[Entries on locating words and elements]
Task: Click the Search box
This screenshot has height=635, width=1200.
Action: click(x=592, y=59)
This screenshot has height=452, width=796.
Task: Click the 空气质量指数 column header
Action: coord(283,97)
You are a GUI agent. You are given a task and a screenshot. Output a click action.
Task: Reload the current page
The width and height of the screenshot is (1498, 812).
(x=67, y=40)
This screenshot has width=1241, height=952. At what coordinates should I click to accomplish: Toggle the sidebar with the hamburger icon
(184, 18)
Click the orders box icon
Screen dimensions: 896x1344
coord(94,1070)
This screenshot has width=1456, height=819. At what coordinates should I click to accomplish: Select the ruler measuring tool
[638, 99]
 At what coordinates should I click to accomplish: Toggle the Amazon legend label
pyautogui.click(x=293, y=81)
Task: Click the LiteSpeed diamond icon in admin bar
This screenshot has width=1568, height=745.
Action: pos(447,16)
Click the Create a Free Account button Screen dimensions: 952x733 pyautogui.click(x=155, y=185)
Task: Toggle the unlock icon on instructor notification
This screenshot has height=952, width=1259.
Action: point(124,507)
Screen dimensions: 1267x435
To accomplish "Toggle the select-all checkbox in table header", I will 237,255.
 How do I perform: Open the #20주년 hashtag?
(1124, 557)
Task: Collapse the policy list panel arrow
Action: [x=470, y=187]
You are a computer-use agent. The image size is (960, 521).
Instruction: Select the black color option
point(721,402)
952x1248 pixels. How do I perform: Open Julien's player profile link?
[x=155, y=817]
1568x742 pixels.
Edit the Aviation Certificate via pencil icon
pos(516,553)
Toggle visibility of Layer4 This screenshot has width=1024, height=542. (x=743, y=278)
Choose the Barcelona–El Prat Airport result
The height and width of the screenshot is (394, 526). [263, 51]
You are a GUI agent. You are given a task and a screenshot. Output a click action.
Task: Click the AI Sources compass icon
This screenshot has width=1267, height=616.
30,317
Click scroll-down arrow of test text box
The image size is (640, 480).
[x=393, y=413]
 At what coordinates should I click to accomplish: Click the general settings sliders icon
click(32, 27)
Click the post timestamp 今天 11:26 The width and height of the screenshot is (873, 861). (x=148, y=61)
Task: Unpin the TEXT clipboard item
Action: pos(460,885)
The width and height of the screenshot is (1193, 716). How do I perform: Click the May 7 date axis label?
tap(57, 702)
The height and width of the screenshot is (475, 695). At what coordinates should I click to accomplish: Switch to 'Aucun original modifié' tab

REQUIREMENTS: Reproduce all of the material above line for line, changing nothing.

FULL RESPONSE:
Task: Click the Search box
This screenshot has height=635, width=1200.
Action: click(x=592, y=59)
This screenshot has height=452, width=796.
Task: Click the 空气质量指数 column header
Action: coord(283,97)
You are a GUI agent. You are given a task and a screenshot. Output a click action.
Task: Reload the current page
The width and height of the screenshot is (1498, 812).
(x=67, y=40)
This screenshot has width=1241, height=952. At what coordinates should I click to accomplish: Toggle the sidebar with the hamburger icon
(184, 18)
Click the orders box icon
Screen dimensions: 896x1344
coord(94,1070)
This screenshot has width=1456, height=819. At what coordinates should I click to accomplish: Select the ruler measuring tool
[638, 99]
 At what coordinates should I click to accomplish: Toggle the Amazon legend label
pyautogui.click(x=293, y=81)
Task: Click the LiteSpeed diamond icon in admin bar
This screenshot has width=1568, height=745.
Action: pos(447,16)
Click the Create a Free Account button Screen dimensions: 952x733 pyautogui.click(x=155, y=185)
Task: Toggle the unlock icon on instructor notification
This screenshot has height=952, width=1259.
Action: point(124,507)
Screen dimensions: 1267x435
To accomplish "Toggle the select-all checkbox in table header", I will 237,255.
 How do I perform: Open the #20주년 hashtag?
(1124, 557)
Task: Collapse the policy list panel arrow
Action: [x=470, y=187]
You are a computer-use agent. The image size is (960, 521).
Instruction: Select the black color option
point(721,402)
952x1248 pixels. How do I perform: Open Julien's player profile link?
[x=155, y=817]
1568x742 pixels.
Edit the Aviation Certificate via pencil icon
pos(516,553)
Toggle visibility of Layer4 This screenshot has width=1024, height=542. (x=743, y=278)
Choose the Barcelona–El Prat Airport result
The height and width of the screenshot is (394, 526). [263, 51]
You are a GUI agent. You are given a task and a screenshot. Output a click action.
Task: Click the AI Sources compass icon
This screenshot has width=1267, height=616.
30,317
Click scroll-down arrow of test text box
The image size is (640, 480).
[x=393, y=413]
 At what coordinates should I click to accomplish: Click the general settings sliders icon
click(32, 27)
Click the post timestamp 今天 11:26 The width and height of the screenshot is (873, 861). (x=148, y=61)
Task: Unpin the TEXT clipboard item
Action: pos(460,885)
The width and height of the screenshot is (1193, 716). How do I perform: Click the May 7 date axis label?
tap(57, 702)
The height and width of the screenshot is (475, 695). At what coordinates should I click to accomplish: Switch to 'Aucun original modifié' tab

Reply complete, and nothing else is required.